[Required work]
Provide only the number of lines in the data below that contain the string "help".
···
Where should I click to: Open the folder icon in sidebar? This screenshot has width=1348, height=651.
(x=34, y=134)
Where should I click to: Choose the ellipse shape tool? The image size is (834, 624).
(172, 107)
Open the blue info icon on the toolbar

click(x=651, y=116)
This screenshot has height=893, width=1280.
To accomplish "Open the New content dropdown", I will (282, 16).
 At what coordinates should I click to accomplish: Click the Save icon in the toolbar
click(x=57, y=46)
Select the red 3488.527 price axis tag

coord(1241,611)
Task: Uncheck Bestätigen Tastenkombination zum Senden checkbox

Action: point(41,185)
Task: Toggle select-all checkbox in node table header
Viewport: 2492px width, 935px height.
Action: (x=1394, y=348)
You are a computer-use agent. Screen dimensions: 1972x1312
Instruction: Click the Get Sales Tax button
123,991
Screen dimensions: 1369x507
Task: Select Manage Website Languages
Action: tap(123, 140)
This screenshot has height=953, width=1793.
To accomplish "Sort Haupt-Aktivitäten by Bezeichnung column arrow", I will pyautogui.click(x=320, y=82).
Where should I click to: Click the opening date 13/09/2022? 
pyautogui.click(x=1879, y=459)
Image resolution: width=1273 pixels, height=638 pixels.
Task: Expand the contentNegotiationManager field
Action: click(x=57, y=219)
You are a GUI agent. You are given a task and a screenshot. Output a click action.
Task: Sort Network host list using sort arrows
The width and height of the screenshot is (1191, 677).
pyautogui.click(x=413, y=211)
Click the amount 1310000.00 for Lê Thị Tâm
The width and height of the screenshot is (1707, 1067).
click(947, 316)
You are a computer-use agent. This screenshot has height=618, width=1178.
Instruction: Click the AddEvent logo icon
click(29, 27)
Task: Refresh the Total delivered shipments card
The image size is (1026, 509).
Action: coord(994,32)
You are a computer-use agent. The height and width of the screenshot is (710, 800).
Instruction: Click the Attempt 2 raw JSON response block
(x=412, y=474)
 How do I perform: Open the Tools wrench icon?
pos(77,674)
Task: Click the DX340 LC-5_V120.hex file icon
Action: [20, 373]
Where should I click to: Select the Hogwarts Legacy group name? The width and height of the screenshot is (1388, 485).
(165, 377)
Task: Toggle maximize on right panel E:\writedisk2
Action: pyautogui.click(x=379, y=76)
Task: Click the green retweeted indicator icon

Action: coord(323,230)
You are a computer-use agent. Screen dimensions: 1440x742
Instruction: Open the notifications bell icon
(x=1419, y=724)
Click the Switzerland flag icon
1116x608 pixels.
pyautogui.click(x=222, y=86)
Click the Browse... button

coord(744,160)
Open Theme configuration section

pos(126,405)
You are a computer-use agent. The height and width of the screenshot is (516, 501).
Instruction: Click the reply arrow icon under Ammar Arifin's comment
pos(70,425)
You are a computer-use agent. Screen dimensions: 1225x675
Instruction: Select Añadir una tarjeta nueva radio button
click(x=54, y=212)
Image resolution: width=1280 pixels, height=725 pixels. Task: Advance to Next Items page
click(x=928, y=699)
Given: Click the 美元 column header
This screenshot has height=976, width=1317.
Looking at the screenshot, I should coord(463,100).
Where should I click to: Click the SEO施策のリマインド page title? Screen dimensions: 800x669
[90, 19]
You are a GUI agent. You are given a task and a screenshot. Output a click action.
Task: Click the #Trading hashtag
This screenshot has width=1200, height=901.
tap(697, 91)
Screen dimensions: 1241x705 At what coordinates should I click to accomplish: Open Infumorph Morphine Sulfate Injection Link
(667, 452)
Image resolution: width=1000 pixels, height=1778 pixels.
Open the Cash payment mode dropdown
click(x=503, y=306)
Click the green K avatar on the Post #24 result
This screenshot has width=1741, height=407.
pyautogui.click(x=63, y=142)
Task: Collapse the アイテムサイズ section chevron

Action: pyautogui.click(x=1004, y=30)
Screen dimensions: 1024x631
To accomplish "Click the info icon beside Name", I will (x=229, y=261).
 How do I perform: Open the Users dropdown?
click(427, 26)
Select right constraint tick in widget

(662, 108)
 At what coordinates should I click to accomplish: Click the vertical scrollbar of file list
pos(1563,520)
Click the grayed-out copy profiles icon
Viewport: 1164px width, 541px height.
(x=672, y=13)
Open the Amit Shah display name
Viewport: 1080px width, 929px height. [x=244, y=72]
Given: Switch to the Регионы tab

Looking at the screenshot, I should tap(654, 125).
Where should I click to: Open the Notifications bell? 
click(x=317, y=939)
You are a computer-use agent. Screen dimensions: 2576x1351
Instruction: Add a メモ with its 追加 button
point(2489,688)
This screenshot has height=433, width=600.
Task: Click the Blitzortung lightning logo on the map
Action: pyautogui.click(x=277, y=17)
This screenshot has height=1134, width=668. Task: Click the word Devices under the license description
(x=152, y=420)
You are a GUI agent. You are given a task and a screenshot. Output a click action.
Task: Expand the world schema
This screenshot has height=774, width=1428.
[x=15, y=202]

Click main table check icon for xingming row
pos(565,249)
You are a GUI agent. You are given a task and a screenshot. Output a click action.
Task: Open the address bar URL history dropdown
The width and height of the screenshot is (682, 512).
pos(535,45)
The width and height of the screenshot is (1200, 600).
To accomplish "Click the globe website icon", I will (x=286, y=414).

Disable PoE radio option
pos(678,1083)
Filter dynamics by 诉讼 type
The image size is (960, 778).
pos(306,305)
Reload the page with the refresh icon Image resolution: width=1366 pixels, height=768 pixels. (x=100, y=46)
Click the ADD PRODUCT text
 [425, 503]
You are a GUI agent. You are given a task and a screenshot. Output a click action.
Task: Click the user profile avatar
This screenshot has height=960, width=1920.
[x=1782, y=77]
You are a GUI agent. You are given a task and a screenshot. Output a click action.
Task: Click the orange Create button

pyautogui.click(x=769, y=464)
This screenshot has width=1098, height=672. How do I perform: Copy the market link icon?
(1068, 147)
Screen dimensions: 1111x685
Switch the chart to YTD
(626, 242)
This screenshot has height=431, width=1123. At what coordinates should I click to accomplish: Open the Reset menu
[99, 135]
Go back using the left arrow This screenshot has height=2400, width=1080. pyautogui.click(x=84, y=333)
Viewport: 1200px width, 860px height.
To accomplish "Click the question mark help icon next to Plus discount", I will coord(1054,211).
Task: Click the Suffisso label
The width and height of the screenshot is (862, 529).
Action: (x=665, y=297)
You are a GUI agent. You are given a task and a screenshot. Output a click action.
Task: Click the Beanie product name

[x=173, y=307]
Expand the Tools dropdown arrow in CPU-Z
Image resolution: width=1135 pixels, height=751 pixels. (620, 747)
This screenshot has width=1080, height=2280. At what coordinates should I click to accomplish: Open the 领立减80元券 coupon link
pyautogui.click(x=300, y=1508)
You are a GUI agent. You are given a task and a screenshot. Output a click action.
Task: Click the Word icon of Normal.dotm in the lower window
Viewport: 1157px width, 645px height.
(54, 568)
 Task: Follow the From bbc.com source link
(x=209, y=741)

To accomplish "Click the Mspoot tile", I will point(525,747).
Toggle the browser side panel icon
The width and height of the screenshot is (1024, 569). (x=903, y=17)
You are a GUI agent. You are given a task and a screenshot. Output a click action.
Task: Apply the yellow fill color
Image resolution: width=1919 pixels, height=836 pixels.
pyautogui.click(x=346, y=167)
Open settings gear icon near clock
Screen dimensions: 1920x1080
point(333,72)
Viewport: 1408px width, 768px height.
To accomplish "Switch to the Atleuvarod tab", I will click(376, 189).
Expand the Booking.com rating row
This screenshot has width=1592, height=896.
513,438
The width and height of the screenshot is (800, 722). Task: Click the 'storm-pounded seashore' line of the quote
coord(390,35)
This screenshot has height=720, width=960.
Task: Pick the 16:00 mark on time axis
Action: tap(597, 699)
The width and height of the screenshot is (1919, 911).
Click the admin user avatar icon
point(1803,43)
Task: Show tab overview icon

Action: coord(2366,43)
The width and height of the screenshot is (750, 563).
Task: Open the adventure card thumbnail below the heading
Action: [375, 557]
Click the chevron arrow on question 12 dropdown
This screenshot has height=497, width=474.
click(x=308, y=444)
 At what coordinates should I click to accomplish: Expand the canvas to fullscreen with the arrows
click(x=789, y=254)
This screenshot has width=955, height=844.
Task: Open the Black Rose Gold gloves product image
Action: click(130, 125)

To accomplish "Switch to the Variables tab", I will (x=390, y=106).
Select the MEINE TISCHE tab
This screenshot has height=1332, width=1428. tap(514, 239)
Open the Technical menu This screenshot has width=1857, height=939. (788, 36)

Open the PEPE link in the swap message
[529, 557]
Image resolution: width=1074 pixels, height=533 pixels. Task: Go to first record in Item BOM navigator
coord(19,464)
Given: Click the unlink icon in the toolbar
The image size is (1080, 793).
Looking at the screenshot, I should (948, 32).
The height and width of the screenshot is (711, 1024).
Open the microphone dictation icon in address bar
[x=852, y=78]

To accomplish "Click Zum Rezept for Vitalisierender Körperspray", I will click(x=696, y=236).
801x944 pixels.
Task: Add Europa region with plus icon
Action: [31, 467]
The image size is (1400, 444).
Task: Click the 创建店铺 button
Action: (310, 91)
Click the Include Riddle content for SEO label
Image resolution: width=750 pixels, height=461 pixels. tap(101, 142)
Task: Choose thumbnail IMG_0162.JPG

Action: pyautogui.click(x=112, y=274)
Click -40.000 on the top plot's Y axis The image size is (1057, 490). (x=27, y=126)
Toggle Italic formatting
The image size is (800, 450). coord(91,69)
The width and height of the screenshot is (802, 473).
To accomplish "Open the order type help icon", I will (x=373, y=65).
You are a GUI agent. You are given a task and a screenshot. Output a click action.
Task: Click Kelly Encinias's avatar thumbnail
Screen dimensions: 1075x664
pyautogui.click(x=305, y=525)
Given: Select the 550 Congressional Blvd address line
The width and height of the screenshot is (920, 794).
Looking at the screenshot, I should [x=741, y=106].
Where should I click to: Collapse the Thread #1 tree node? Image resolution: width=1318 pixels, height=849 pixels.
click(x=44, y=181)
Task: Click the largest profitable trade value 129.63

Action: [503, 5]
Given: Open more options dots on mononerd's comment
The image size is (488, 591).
···
[Response]
2